Mark Vincent Parkinson (born June 24, 1957) is an American businessman and former politician serving as head of the American Health Care Association (AHCA) and National Center for Assisted Living (NCAL). He served as the 47th lieutenant governor of Kansas from 2007 to 2009 and the 45th governor of Kansas from 2009 until 2011. He was also a state legislator.

Early life, family, education, and career
Parkinson was born in 1957 in Wichita, Kansas, to a family with roots in Scott City, where Parkinson still owns a farm. Parkinson’s father, Hank, worked in advertising, public relations and political consulting. He married his wife Stacy (née Abbott) in 1983. They have three children.

Parkinson graduated from Wichita Heights High School. In 1980, he graduated summa cum laude from Wichita State University. In 1984, he graduated first in his class at the University of Kansas Law School. Parkinson won the national moot court championship during law school.

Parkinson immediately entered private practice after graduation. He was a founding partner of Parkinson, Foth & Orrick in 1986. In 1996, Parkinson left his law practice to develop elder care facilities in Kansas and Missouri. His wife was an attorney. In 2006, Parkinson and his wife sold two care facilities in Shawnee.

Kansas Legislature 
Parkinson served in the Kansas House of Representatives from 1991 to 1993. He served in the Kansas Senate from 1993 to 1997. The districts he represented included Olathe, Kansas. During his time in the legislature, he helped write the state’s death penalty law. He also wrote legislation to facilitate the consolidation of the Wyandotte County government. He stood out for opposing a bill that would have banned flag burning. Parkinson declined to run for reelection to the state senate in 1996.

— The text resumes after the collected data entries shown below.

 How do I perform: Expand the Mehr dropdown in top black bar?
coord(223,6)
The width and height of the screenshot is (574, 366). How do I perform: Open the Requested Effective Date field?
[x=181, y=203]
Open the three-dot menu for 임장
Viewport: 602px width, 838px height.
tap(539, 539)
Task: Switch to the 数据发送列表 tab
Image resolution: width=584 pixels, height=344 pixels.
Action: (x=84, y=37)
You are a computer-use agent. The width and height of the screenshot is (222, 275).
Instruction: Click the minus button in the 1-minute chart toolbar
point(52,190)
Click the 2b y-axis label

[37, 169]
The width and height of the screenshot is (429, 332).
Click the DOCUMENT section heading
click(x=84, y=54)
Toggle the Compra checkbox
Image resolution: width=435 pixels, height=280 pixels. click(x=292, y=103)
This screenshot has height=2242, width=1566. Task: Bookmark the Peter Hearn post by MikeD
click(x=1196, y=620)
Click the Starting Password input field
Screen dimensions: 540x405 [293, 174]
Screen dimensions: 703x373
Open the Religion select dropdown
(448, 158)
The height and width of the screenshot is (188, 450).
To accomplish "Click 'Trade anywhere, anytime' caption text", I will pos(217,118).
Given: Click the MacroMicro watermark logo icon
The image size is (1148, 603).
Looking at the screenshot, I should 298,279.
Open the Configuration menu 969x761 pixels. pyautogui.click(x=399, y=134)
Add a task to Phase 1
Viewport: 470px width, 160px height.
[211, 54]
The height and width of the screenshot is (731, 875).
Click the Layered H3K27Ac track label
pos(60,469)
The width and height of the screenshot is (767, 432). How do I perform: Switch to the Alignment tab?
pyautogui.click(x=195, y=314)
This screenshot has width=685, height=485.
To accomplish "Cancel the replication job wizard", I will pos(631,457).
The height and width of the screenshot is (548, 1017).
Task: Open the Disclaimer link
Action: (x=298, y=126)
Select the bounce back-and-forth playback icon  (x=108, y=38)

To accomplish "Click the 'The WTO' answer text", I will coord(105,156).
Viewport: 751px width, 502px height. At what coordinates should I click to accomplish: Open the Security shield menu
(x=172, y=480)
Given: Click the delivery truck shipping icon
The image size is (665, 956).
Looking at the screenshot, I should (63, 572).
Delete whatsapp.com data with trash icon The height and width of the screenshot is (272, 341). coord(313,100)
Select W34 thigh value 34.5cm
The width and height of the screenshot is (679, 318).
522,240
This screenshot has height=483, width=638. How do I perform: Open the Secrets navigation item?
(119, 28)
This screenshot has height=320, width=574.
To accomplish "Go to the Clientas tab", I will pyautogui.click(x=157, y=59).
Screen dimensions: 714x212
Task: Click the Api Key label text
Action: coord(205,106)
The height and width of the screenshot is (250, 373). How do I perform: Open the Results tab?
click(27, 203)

From 1999 to 2003, he was chairman of the Kansas Republican Party. He secured this role in part from the support of Governor William Graves. In 2004, he served as chairman of the Shawnee Area Chamber of Commerce, and in 2005, served as the "Chair of the Chairs" of the six chambers of commerce in Johnson County.

Lieutenant Governor of Kansas 
In May 2006, Governor Kathleen Sebelius announced that Parkinson had switched parties and was her running mate for her reelection campaign, succeeding retiring Lieutenant Governor John E. Moore, also a former Republican who had switched parties shortly before he joined a ticket with Sebelius. Parkinson's business experience and track record of working with both Republicans and Democrats were the reasons Sebelius stated for choosing him.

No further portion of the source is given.